Il portavoce di Juncker dice che il presidente della Commissione Europea, non è «un’anatra zoppa». Condivide?
«Non lo è se viene in parlamento e risponde in maniera convincente ad accuse gravissime».

È lecito il dubbio di chi si chiede perché l’Italia dovrebbe prendere ordini da chi ha contribuito a creare e ha governato un paradiso fiscale?
«Diciamo che per questo serve che Juncker chiarisca. Lui è venuto in parlamento, a chiedere la fiducia, e ha parlato di lotta ai paradisi fiscali, contro la distorsione della concorrenza, contro il dumping fiscale. Il parlamento gli ha concesso fiducia e ora lui deve sentire il dovere di confermare quelle intenzioni».

Possiamo però notare che si conosceva la natura del Lussemburgo, così come la posizione di Juncker sul segreto bancario, quando da Matteo Renzi è arrivato il sì alla nomina in tandem con Martin Schulz...
«Ma lui è venuto in parlamento impegnandosi su un cambio di indirizzo e di rotta radicale. È adesso, con l’inchiesta giornalistica, che il suo comportamento viene messo sotto i riflettori, e deve quindi esser chiarito, perché non c’è di mezzo solo la sua credibilità ma anche quella della Commissione».

Vincenzo Visco a Dagospia dice una cosa precisa, però, sullo scandalo: «Quando è stato designato alla presidenza qualcuno aveva sollevato il problema, del quale però non si è tenuto conto».
«Degli accordi segreti con oltre 300 società non si sapeva, non si sapeva della portata del fenomeno: che il Lussemburgo avesse una fiscalità diversa sì, era noto, ma qui, adesso, parliamo di altro».
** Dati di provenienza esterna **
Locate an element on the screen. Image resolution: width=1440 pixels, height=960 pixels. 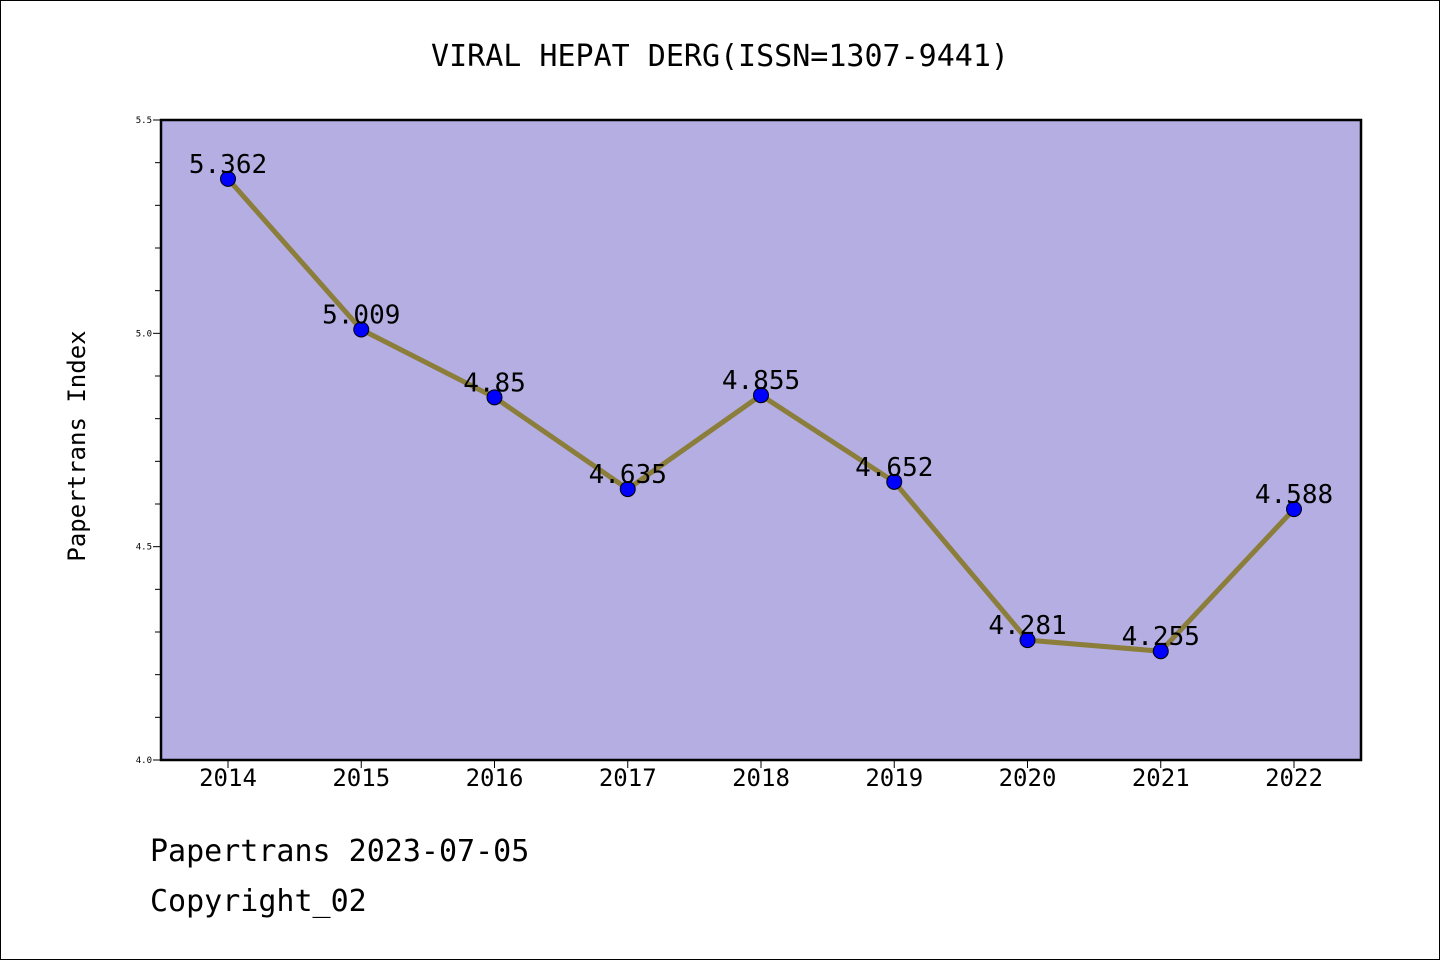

La vicenda può avere un peso sul piano dei 300 miliardi? Secondo Gianni Pittella «lo scandalo lussemburghese potrebbe mettere a rischio il piano europeo degli investimenti da 300 miliardi».
«Se ci fosse un impasse della Commissione, sì. Ma va evitato, perché quel piano non è la soluzione di tutti i mali, ma è la benzina necessaria a far ripartire l’Europa».

Giorgia Meloni chiede a Renzi di riferire in Parlamento sul caso Juncker, «come presidente del Consiglio Italiano e presidente di turno dell'Unione Europea»...
«È una richiesta strumentale di chi vuole alzare un polverone: il governo italiano non c’entra nulla».

Ancora Meloni, ma anche i 5 stelle, in Italia, chiedono le dimissioni. Ci si può arrivare?
«Noi ci auguriamo che Juncker spieghi bene, che non si sottragga, che non si incaponisca e non cerchi di ridurre tutto alla normalità. Sarebbe un problema».

Può esser utile una commissione d’inchiesta dell’Europarlamento?
«Sicuramente può esser utile, ma il primo passo lo deve fare assolutamente il presidente Juncker che deve render conto all’unica istituzione europea eletta dei cittadini».

Senta, e poi? Come si risolve la concorrenza sleale interna all’Unione?
«Facendo ciò che lo stesso Juncker si è impegnato a fare, rafforzando le politiche che vadano verso una fiscalità europea».

E una patrimoniale europea?
«Nella scorsa legislatura si è parlato della tassa sulle transizioni finanziarie, il parlamento l’ha votata, ma poi è rimasta nel cassetto. Bisogna riprendere quell’impostazione».

Intanto il semestre italiano sta già finendo. Forse c’era troppa enfasi, perché di risultati epocali, al momento, non se ne vedono…
«Il semestre italiano è stato importante perché ha fatto partire la legislatura europea: è partito il parlamento, è partita la commissione. Poi certo ora arriva il periodo conclusivo, tra novembre e dicembre, e lì bisognerà tirare le somme, capire se importanti progetti sono stati portati a termine o meno».